Colby Cosh writes on prognosticator Nate Silver's move from the New York Times to ESPN
It is amusing to me, and I bet it is pretty amusing to him, that Nate Silver has become so venerated even as the popular understanding of what he does remains so impoverished. ... Silver went to the trouble of writing a whole book about what he does, but it is in the nature of such books to be bought more than they are read and read more than they are understood. The proof is that Silver’s name has become inextricably linked with one of the oppressive buzzwords of 2013: “big data”.

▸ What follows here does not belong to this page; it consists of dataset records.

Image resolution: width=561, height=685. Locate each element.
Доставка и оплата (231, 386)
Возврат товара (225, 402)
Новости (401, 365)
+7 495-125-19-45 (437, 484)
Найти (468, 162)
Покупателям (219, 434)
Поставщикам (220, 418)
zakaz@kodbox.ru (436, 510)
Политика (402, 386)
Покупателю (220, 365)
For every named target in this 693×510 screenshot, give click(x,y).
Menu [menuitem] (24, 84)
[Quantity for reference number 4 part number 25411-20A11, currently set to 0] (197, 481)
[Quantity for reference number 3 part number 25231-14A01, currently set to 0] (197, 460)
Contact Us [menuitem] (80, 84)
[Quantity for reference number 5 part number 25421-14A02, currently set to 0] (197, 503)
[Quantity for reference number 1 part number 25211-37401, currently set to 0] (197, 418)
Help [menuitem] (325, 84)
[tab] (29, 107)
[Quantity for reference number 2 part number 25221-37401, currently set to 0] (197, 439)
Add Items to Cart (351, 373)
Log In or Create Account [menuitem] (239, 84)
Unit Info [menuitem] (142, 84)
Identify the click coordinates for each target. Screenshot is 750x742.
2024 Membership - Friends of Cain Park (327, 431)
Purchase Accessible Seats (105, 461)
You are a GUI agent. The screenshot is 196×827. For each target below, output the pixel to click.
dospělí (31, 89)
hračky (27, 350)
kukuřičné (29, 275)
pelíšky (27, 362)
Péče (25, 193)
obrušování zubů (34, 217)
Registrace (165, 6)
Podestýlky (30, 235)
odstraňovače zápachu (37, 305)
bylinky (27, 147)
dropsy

People know “big data” has something to do with statistics, and, hey, who’s the most famous statistics guy on the planet? I’ll let you in on a bluffer’s secret: what “big data” denotes are massive realtime streams of ever-changing information, such as web traffic or the Twitter “firehose”, that can potentially be bent to commercial purposes using powerful and bleeding-edge computational techniques. Silver has always worked exclusively, at least in public, with what might be called “small data”: sets of a few hundred political polls or ballplayers’ statistical lines. He is living proof that there is money to be made applying 50- or 100-year old statistical nostrums and exploratory techniques to such small data.
As for why Silver moved from a newspaper to a TV network, why wouldn't an ambitious young media figure want to be with a powerful TV network? What makes you money is getting your name and face recognized, and TV is a lot better for the latter.